#### [What the task requires]
Copy the records word for word, from the line containing "The image size is (1500, 1125)." through the end of the records, including both ends. Leave the pictures out of your copy.

#### [Given data]
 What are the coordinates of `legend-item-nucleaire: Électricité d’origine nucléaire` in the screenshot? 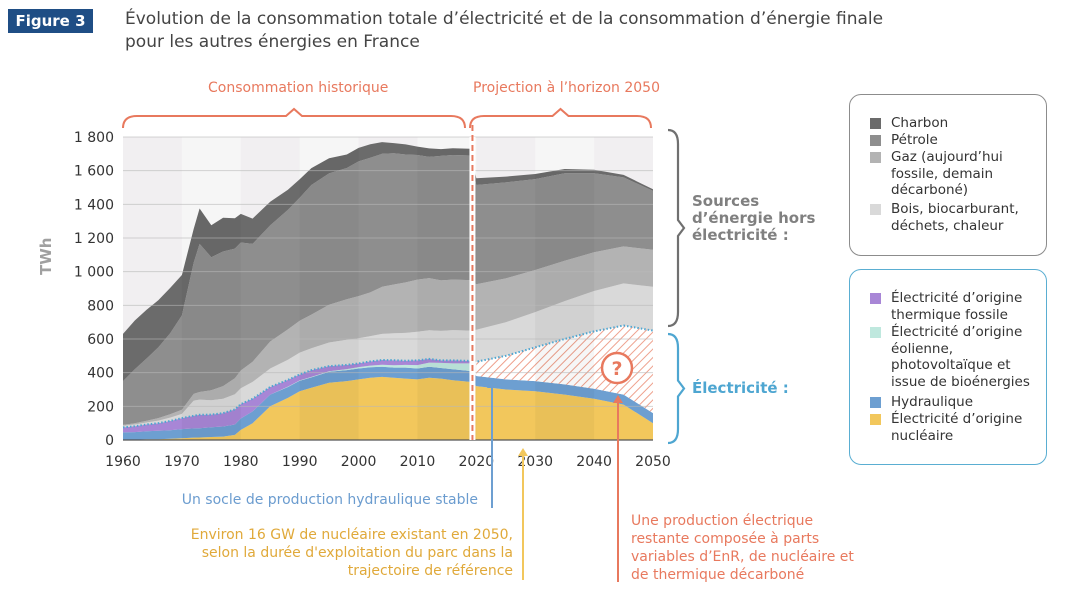 It's located at (948, 428).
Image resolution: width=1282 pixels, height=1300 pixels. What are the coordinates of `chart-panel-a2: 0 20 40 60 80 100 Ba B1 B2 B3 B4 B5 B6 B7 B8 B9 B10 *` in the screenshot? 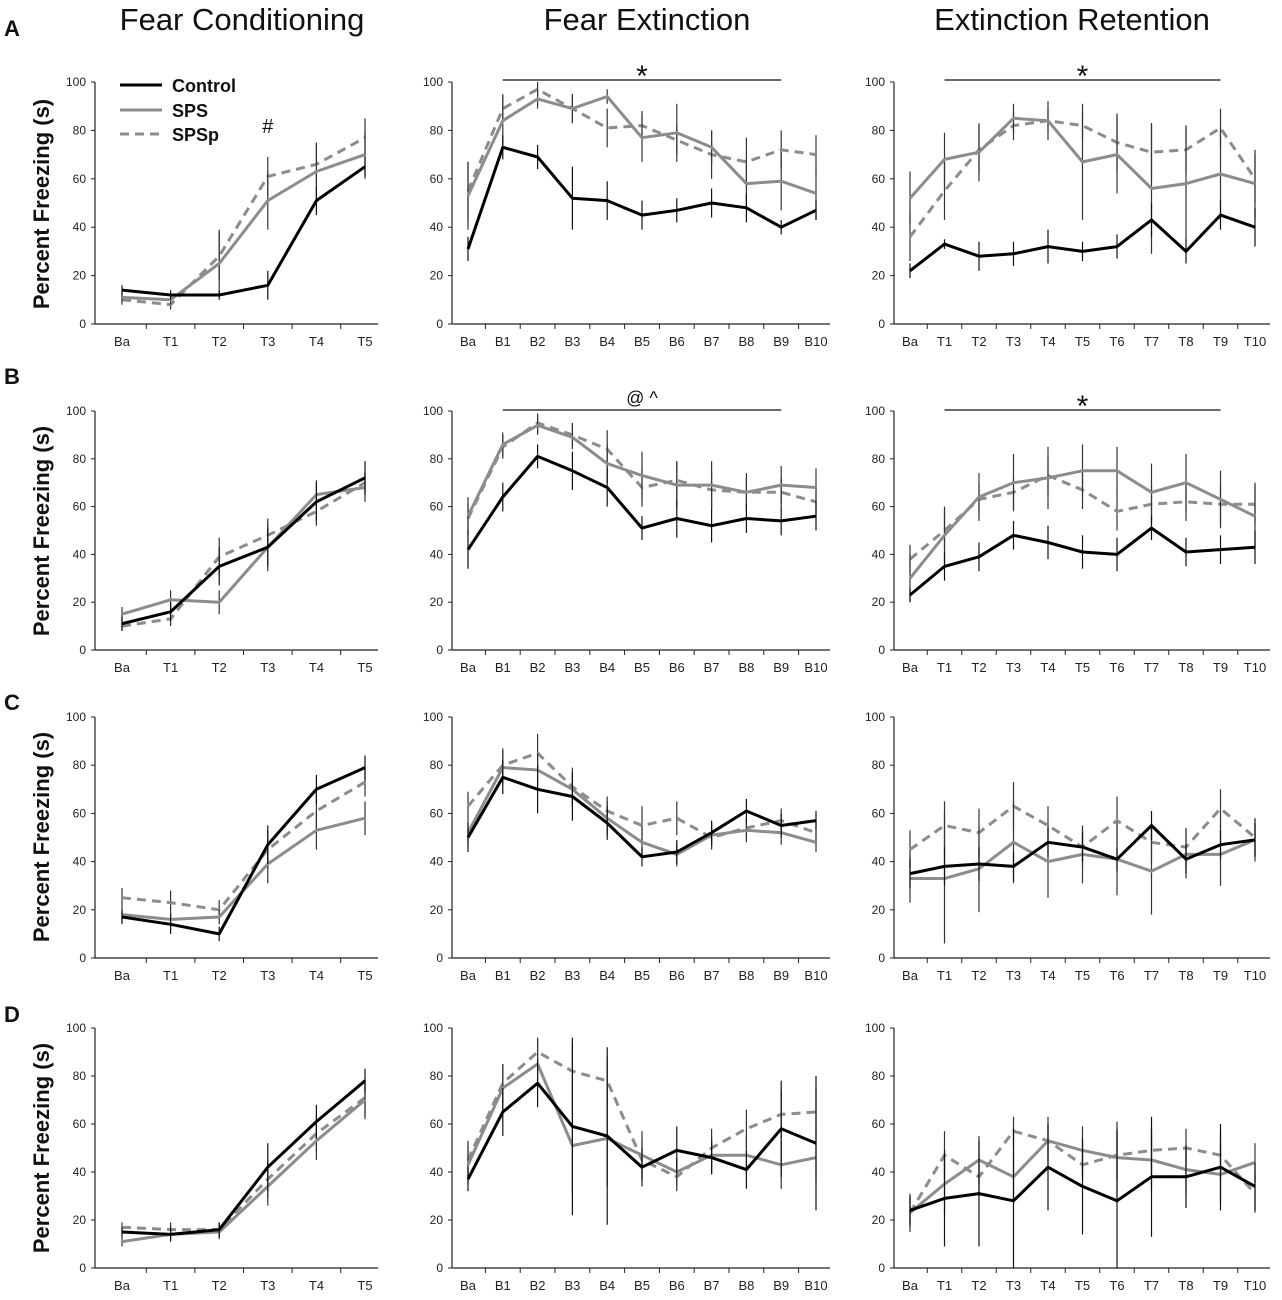 It's located at (626, 204).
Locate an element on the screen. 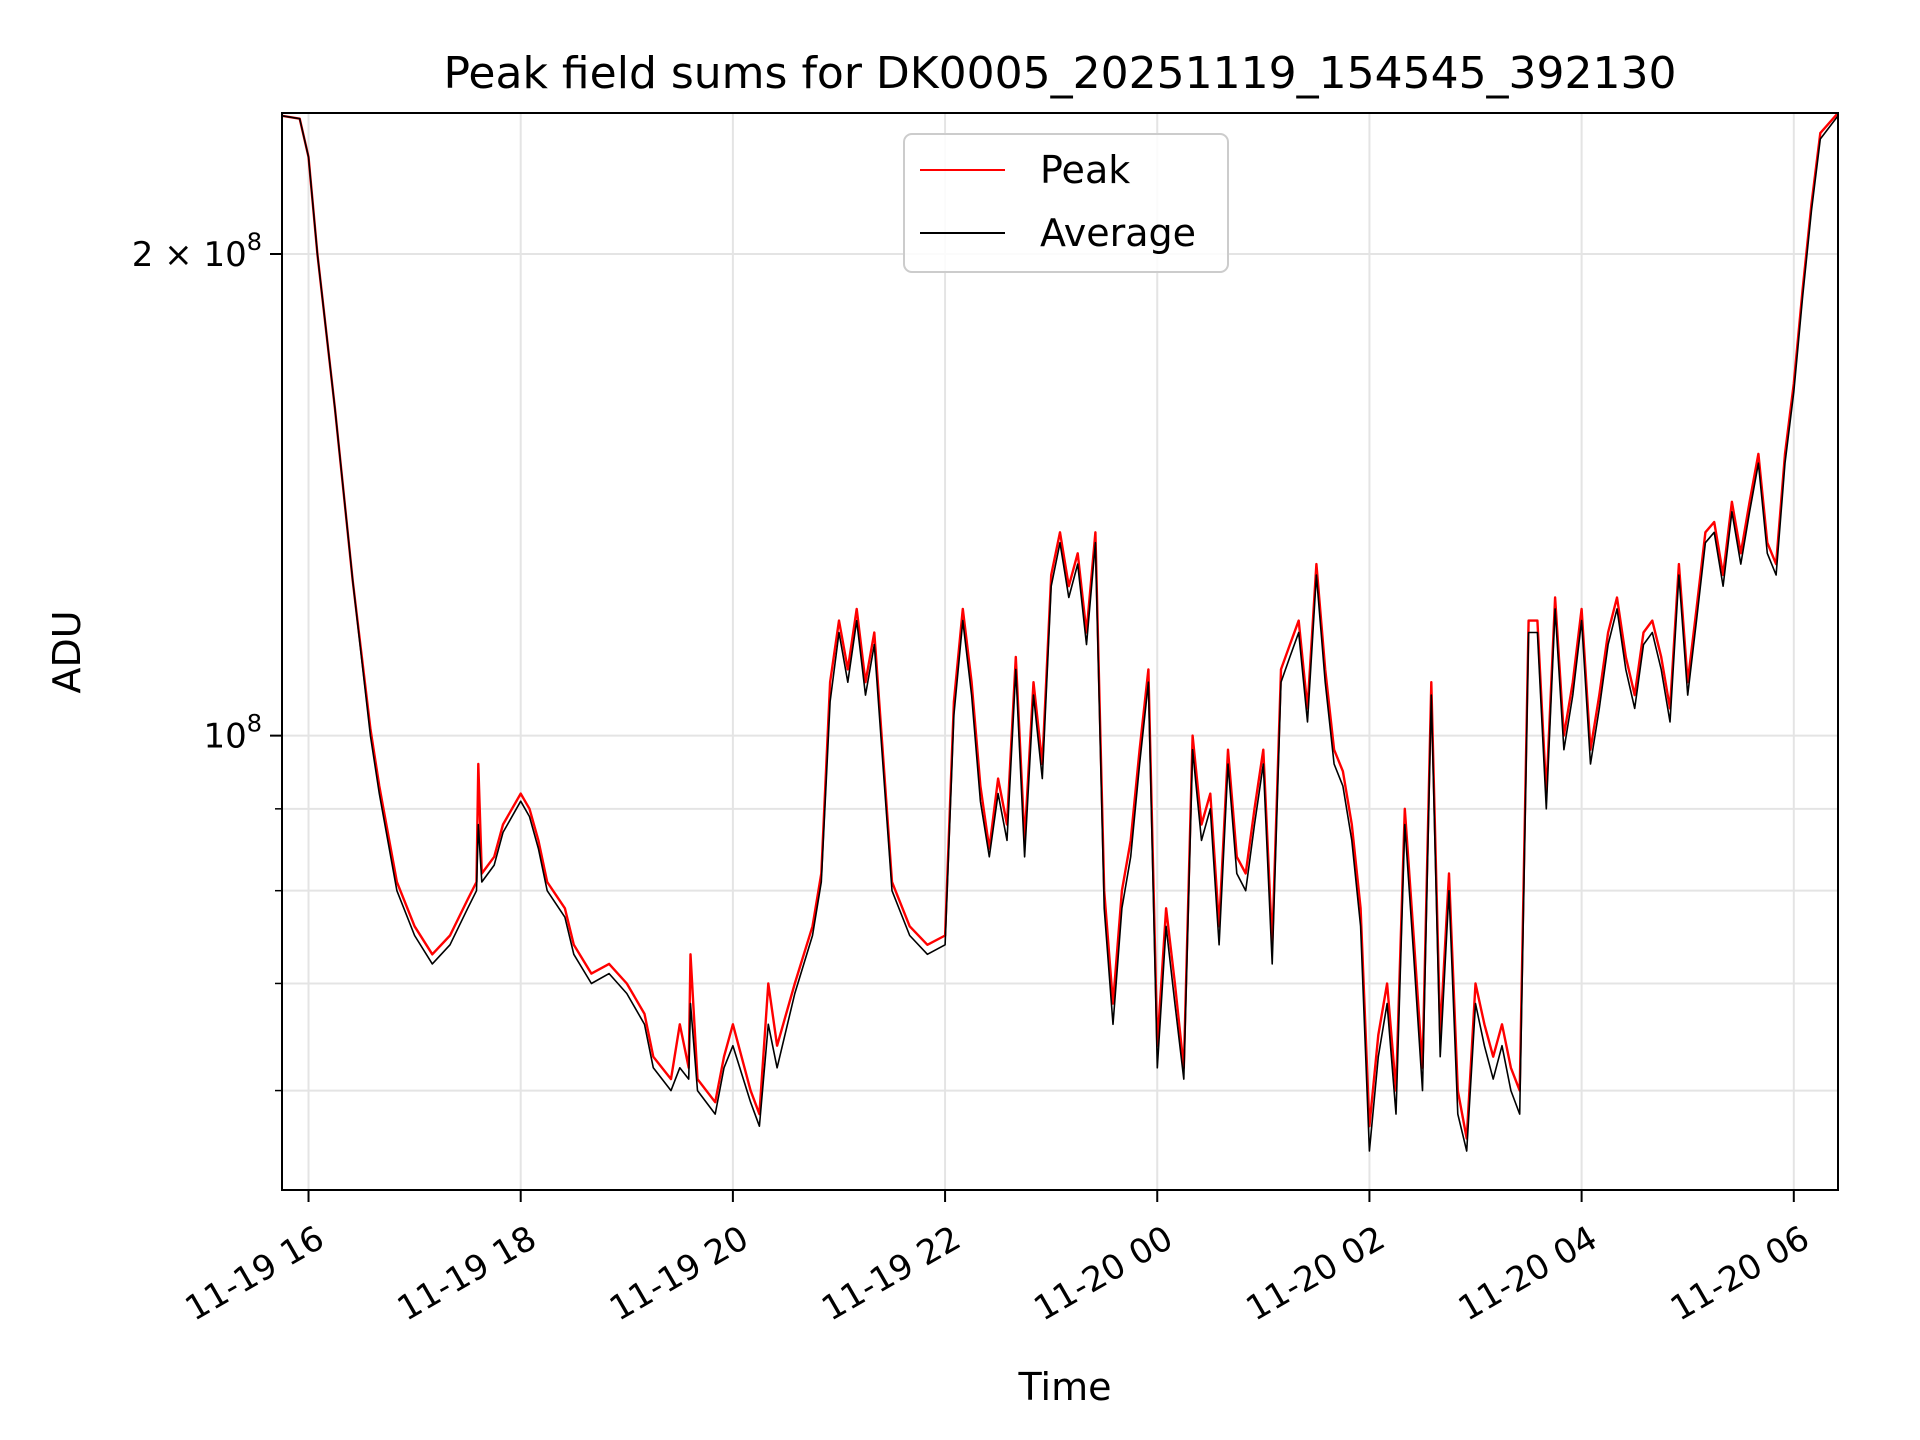 This screenshot has height=1440, width=1920. legend: Peak Average is located at coordinates (1066, 203).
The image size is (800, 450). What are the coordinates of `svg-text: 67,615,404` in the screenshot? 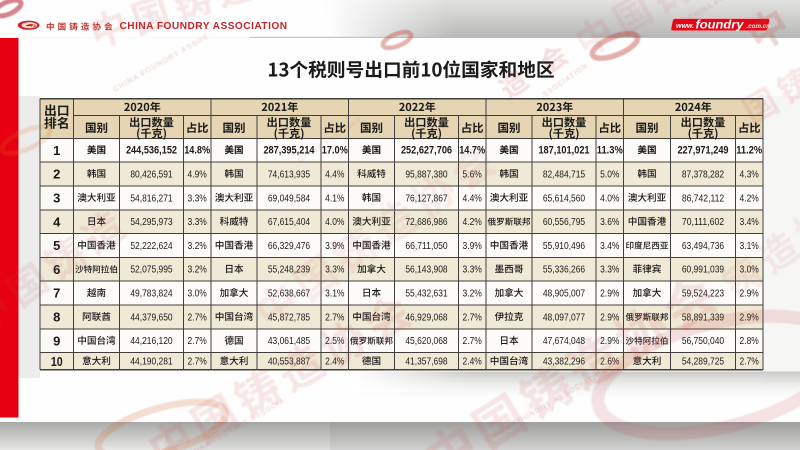 It's located at (290, 222).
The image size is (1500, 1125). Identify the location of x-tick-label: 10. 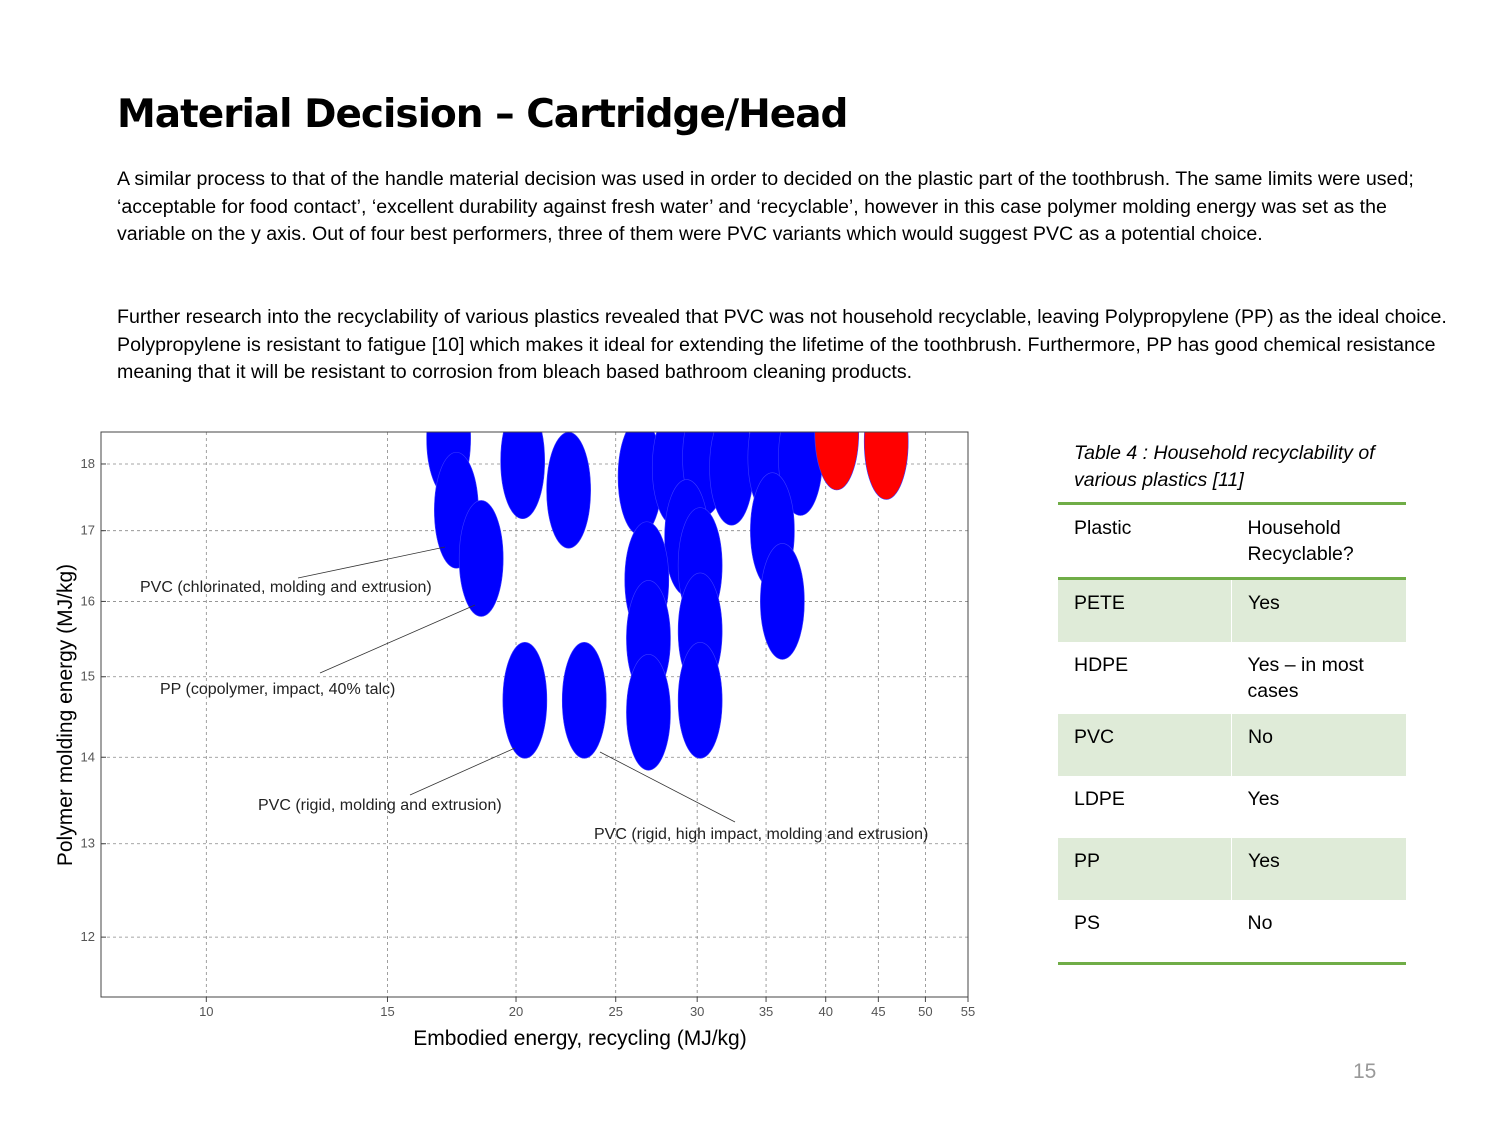
(206, 1012).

#### [Answer for this exercise]
The image size is (1500, 1125). Identify the location of x-tick-label: 10. 
(206, 1012).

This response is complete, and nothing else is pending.